● Stored data:
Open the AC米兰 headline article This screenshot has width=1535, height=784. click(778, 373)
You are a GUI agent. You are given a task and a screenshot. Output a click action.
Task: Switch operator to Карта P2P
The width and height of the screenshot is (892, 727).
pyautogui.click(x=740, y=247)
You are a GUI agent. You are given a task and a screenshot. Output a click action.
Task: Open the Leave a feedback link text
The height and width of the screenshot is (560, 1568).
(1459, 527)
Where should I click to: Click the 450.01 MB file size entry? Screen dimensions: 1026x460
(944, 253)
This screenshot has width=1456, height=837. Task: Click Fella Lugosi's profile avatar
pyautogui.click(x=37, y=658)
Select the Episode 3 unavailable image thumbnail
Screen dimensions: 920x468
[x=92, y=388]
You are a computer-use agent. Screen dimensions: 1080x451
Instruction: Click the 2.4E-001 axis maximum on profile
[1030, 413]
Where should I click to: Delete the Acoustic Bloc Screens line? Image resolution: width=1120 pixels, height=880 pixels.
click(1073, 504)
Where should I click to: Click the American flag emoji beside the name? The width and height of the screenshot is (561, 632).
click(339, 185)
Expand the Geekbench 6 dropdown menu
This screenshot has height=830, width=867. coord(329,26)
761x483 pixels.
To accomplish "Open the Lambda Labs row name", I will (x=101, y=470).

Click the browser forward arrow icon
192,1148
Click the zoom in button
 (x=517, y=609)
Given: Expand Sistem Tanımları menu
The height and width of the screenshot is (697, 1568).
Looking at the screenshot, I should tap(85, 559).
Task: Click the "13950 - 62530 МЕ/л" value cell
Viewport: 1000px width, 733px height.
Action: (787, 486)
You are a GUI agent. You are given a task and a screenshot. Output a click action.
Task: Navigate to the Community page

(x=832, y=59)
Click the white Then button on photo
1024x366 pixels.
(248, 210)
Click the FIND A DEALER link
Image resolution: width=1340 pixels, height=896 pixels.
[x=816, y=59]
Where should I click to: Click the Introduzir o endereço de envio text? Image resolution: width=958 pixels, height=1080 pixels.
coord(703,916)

● Your goal:
Using the material, count every line where the word "link" appears and give only the number.

● Answer to this problem:
2